INSTRUCTIONS TO FOLLOW -
Each record below should be set down exactly.

MATERIAL TO PROCESS -
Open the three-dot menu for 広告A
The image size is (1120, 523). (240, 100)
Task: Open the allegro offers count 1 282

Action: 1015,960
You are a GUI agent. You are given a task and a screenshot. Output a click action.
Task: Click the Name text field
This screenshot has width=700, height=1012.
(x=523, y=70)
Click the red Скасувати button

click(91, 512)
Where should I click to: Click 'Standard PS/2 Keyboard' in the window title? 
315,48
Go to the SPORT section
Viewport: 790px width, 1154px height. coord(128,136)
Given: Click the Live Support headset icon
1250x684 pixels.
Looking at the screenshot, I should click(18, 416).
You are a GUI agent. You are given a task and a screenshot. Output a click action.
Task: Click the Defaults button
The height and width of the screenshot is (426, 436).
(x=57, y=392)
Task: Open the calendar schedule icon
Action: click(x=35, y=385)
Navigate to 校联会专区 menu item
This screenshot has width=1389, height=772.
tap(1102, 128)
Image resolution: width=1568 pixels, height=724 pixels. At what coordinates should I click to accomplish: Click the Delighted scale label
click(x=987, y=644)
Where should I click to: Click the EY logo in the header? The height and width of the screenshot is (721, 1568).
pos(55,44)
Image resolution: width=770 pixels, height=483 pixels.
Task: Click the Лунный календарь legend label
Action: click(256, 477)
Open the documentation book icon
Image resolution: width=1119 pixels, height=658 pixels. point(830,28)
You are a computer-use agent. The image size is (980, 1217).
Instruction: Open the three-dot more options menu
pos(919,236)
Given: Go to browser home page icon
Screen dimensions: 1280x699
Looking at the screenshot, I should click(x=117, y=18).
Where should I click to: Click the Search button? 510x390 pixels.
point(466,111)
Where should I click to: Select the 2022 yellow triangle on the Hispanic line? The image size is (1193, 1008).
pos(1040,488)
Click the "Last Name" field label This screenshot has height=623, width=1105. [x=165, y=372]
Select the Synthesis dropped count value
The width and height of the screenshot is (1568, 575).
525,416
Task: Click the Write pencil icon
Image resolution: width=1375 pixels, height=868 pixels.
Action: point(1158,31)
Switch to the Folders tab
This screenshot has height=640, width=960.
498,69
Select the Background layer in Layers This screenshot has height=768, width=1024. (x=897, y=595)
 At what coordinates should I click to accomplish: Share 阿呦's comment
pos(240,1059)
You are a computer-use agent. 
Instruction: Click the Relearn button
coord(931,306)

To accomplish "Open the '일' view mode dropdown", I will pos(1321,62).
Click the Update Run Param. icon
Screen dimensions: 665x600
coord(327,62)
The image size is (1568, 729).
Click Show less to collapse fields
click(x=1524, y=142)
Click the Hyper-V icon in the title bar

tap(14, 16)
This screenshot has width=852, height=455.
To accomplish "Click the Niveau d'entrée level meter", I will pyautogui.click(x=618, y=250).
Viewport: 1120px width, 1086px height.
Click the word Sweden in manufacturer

TASK OUTPUT -
Open the three-dot menu for 広告A
The image size is (1120, 523). (240, 100)
Task: Open the allegro offers count 1 282

Action: 1015,960
You are a GUI agent. You are given a task and a screenshot. Output a click action.
Task: Click the Name text field
This screenshot has width=700, height=1012.
(x=523, y=70)
Click the red Скасувати button

click(91, 512)
Where should I click to: Click 'Standard PS/2 Keyboard' in the window title? 
315,48
Go to the SPORT section
Viewport: 790px width, 1154px height. coord(128,136)
Given: Click the Live Support headset icon
1250x684 pixels.
Looking at the screenshot, I should click(18, 416).
You are a GUI agent. You are given a task and a screenshot. Output a click action.
Task: Click the Defaults button
The height and width of the screenshot is (426, 436).
(x=57, y=392)
Task: Open the calendar schedule icon
Action: click(x=35, y=385)
Navigate to 校联会专区 menu item
This screenshot has width=1389, height=772.
tap(1102, 128)
Image resolution: width=1568 pixels, height=724 pixels. At what coordinates should I click to accomplish: Click the Delighted scale label
click(x=987, y=644)
Where should I click to: Click the EY logo in the header? The height and width of the screenshot is (721, 1568).
pos(55,44)
Image resolution: width=770 pixels, height=483 pixels.
Task: Click the Лунный календарь legend label
Action: click(256, 477)
Open the documentation book icon
Image resolution: width=1119 pixels, height=658 pixels. point(830,28)
You are a computer-use agent. The image size is (980, 1217).
Instruction: Open the three-dot more options menu
pos(919,236)
Given: Go to browser home page icon
Screen dimensions: 1280x699
Looking at the screenshot, I should click(x=117, y=18).
Where should I click to: Click the Search button? 510x390 pixels.
point(466,111)
Where should I click to: Select the 2022 yellow triangle on the Hispanic line? The image size is (1193, 1008).
pos(1040,488)
Click the "Last Name" field label This screenshot has height=623, width=1105. [x=165, y=372]
Select the Synthesis dropped count value
The width and height of the screenshot is (1568, 575).
525,416
Task: Click the Write pencil icon
Image resolution: width=1375 pixels, height=868 pixels.
Action: point(1158,31)
Switch to the Folders tab
This screenshot has height=640, width=960.
498,69
Select the Background layer in Layers This screenshot has height=768, width=1024. (x=897, y=595)
 At what coordinates should I click to accomplish: Share 阿呦's comment
pos(240,1059)
You are a computer-use agent. 
Instruction: Click the Relearn button
coord(931,306)

To accomplish "Open the '일' view mode dropdown", I will pos(1321,62).
Click the Update Run Param. icon
Screen dimensions: 665x600
coord(327,62)
The image size is (1568, 729).
Click Show less to collapse fields
click(x=1524, y=142)
Click the Hyper-V icon in the title bar

tap(14, 16)
This screenshot has width=852, height=455.
To accomplish "Click the Niveau d'entrée level meter", I will pyautogui.click(x=618, y=250).
Viewport: 1120px width, 1086px height.
Click the word Sweden in manufacturer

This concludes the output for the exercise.